Task brief.
Set the entries down again exactly; none may be skipped.

§ §

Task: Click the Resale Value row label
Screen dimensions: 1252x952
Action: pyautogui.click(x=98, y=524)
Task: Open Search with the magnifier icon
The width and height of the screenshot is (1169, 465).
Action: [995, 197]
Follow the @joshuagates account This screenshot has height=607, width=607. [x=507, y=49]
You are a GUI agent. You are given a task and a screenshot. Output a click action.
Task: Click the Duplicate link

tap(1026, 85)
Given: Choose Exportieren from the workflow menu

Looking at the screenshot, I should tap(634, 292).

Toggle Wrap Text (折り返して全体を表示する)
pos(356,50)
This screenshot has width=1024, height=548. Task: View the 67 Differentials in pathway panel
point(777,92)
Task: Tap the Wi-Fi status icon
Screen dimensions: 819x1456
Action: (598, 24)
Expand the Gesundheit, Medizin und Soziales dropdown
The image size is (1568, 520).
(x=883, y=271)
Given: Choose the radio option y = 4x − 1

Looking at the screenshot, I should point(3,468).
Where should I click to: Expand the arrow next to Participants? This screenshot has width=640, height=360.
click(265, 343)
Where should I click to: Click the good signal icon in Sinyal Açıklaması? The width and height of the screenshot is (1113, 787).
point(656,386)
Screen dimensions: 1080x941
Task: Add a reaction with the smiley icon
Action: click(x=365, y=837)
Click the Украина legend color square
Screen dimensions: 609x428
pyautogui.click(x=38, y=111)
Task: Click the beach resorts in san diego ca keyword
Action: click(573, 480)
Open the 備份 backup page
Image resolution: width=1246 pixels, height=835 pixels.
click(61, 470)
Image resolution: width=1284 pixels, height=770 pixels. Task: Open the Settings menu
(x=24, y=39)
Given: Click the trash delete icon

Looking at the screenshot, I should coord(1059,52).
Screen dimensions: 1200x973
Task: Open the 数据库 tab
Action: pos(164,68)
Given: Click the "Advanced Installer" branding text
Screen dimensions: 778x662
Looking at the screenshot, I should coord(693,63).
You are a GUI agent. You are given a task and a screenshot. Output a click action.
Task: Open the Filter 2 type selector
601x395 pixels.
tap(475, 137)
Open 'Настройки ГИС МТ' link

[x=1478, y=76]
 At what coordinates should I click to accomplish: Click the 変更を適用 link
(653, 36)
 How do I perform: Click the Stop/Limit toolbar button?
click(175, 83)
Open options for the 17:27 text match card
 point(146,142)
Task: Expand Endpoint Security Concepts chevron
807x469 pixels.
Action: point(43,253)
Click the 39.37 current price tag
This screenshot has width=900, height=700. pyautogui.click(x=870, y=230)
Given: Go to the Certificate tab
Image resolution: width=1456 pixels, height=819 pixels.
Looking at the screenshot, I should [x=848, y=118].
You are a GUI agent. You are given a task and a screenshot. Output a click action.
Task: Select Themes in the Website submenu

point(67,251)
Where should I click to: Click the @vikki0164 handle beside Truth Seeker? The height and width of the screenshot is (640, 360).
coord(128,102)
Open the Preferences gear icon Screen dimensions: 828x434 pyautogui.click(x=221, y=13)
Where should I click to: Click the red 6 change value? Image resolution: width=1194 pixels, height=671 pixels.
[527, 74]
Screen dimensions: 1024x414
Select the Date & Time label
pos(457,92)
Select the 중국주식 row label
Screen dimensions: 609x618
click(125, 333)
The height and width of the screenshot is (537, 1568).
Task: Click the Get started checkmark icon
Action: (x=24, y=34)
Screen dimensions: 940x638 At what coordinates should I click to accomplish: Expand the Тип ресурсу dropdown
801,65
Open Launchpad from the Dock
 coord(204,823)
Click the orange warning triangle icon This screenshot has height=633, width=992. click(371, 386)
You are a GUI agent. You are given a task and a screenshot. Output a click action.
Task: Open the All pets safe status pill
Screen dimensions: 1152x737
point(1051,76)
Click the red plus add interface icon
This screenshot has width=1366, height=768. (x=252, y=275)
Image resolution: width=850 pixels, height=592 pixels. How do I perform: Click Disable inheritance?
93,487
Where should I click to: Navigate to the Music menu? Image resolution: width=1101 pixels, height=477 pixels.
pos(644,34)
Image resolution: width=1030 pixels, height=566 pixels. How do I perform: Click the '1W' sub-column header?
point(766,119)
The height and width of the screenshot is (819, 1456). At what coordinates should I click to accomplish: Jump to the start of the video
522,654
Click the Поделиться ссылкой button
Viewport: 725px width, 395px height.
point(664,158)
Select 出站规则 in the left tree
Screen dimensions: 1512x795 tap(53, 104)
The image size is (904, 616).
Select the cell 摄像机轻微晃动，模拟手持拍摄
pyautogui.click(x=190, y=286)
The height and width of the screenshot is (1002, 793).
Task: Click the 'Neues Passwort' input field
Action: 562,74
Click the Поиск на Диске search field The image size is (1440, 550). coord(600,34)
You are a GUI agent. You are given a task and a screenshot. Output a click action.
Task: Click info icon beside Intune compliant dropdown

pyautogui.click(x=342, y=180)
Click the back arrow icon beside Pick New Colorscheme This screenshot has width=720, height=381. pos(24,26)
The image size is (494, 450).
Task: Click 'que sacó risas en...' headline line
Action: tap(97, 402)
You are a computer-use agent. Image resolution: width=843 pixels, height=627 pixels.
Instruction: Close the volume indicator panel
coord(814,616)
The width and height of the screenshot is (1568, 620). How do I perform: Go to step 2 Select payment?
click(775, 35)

§ §

Solved problem.
Task: Click the Resale Value row label
Screen dimensions: 1252x952
Action: pyautogui.click(x=98, y=524)
Task: Open Search with the magnifier icon
The width and height of the screenshot is (1169, 465).
Action: [995, 197]
Follow the @joshuagates account This screenshot has height=607, width=607. [x=507, y=49]
You are a GUI agent. You are given a task and a screenshot. Output a click action.
Task: Click the Duplicate link

tap(1026, 85)
Given: Choose Exportieren from the workflow menu

Looking at the screenshot, I should tap(634, 292).

Toggle Wrap Text (折り返して全体を表示する)
pos(356,50)
This screenshot has width=1024, height=548. Task: View the 67 Differentials in pathway panel
point(777,92)
Task: Tap the Wi-Fi status icon
Screen dimensions: 819x1456
Action: (598, 24)
Expand the Gesundheit, Medizin und Soziales dropdown
The image size is (1568, 520).
(x=883, y=271)
Given: Choose the radio option y = 4x − 1

Looking at the screenshot, I should point(3,468).
Where should I click to: Expand the arrow next to Participants? This screenshot has width=640, height=360.
click(265, 343)
Where should I click to: Click the good signal icon in Sinyal Açıklaması? The width and height of the screenshot is (1113, 787).
point(656,386)
Screen dimensions: 1080x941
Task: Add a reaction with the smiley icon
Action: click(x=365, y=837)
Click the Украина legend color square
Screen dimensions: 609x428
pyautogui.click(x=38, y=111)
Task: Click the beach resorts in san diego ca keyword
Action: click(573, 480)
Open the 備份 backup page
Image resolution: width=1246 pixels, height=835 pixels.
click(61, 470)
Image resolution: width=1284 pixels, height=770 pixels. Task: Open the Settings menu
(x=24, y=39)
Given: Click the trash delete icon

Looking at the screenshot, I should coord(1059,52).
Screen dimensions: 1200x973
Task: Open the 数据库 tab
Action: pos(164,68)
Given: Click the "Advanced Installer" branding text
Screen dimensions: 778x662
Looking at the screenshot, I should coord(693,63).
You are a GUI agent. You are given a task and a screenshot. Output a click action.
Task: Open the Filter 2 type selector
601x395 pixels.
tap(475, 137)
Open 'Настройки ГИС МТ' link

[x=1478, y=76]
 At what coordinates should I click to accomplish: Click the 変更を適用 link
(653, 36)
 How do I perform: Click the Stop/Limit toolbar button?
click(175, 83)
Open options for the 17:27 text match card
 point(146,142)
Task: Expand Endpoint Security Concepts chevron
807x469 pixels.
Action: point(43,253)
Click the 39.37 current price tag
This screenshot has width=900, height=700. pyautogui.click(x=870, y=230)
Given: Go to the Certificate tab
Image resolution: width=1456 pixels, height=819 pixels.
Looking at the screenshot, I should [x=848, y=118].
You are a GUI agent. You are given a task and a screenshot. Output a click action.
Task: Select Themes in the Website submenu

point(67,251)
Where should I click to: Click the @vikki0164 handle beside Truth Seeker? The height and width of the screenshot is (640, 360).
coord(128,102)
Open the Preferences gear icon Screen dimensions: 828x434 pyautogui.click(x=221, y=13)
Where should I click to: Click the red 6 change value? Image resolution: width=1194 pixels, height=671 pixels.
[527, 74]
Screen dimensions: 1024x414
Select the Date & Time label
pos(457,92)
Select the 중국주식 row label
Screen dimensions: 609x618
click(125, 333)
The height and width of the screenshot is (537, 1568).
Task: Click the Get started checkmark icon
Action: (x=24, y=34)
Screen dimensions: 940x638 At what coordinates should I click to accomplish: Expand the Тип ресурсу dropdown
801,65
Open Launchpad from the Dock
 coord(204,823)
Click the orange warning triangle icon This screenshot has height=633, width=992. click(371, 386)
You are a GUI agent. You are given a task and a screenshot. Output a click action.
Task: Open the All pets safe status pill
Screen dimensions: 1152x737
point(1051,76)
Click the red plus add interface icon
This screenshot has width=1366, height=768. (x=252, y=275)
Image resolution: width=850 pixels, height=592 pixels. How do I perform: Click Disable inheritance?
93,487
Where should I click to: Navigate to the Music menu? Image resolution: width=1101 pixels, height=477 pixels.
pos(644,34)
Image resolution: width=1030 pixels, height=566 pixels. How do I perform: Click the '1W' sub-column header?
point(766,119)
The height and width of the screenshot is (819, 1456). At what coordinates should I click to accomplish: Jump to the start of the video
522,654
Click the Поделиться ссылкой button
Viewport: 725px width, 395px height.
point(664,158)
Select 出站规则 in the left tree
Screen dimensions: 1512x795 tap(53, 104)
The image size is (904, 616).
Select the cell 摄像机轻微晃动，模拟手持拍摄
pyautogui.click(x=190, y=286)
The height and width of the screenshot is (1002, 793).
Task: Click the 'Neues Passwort' input field
Action: 562,74
Click the Поиск на Диске search field The image size is (1440, 550). coord(600,34)
You are a GUI agent. You are given a task and a screenshot. Output a click action.
Task: Click info icon beside Intune compliant dropdown

pyautogui.click(x=342, y=180)
Click the back arrow icon beside Pick New Colorscheme This screenshot has width=720, height=381. pos(24,26)
The image size is (494, 450).
Task: Click 'que sacó risas en...' headline line
Action: tap(97, 402)
You are a computer-use agent. Image resolution: width=843 pixels, height=627 pixels.
Instruction: Close the volume indicator panel
coord(814,616)
The width and height of the screenshot is (1568, 620). How do I perform: Go to step 2 Select payment?
click(775, 35)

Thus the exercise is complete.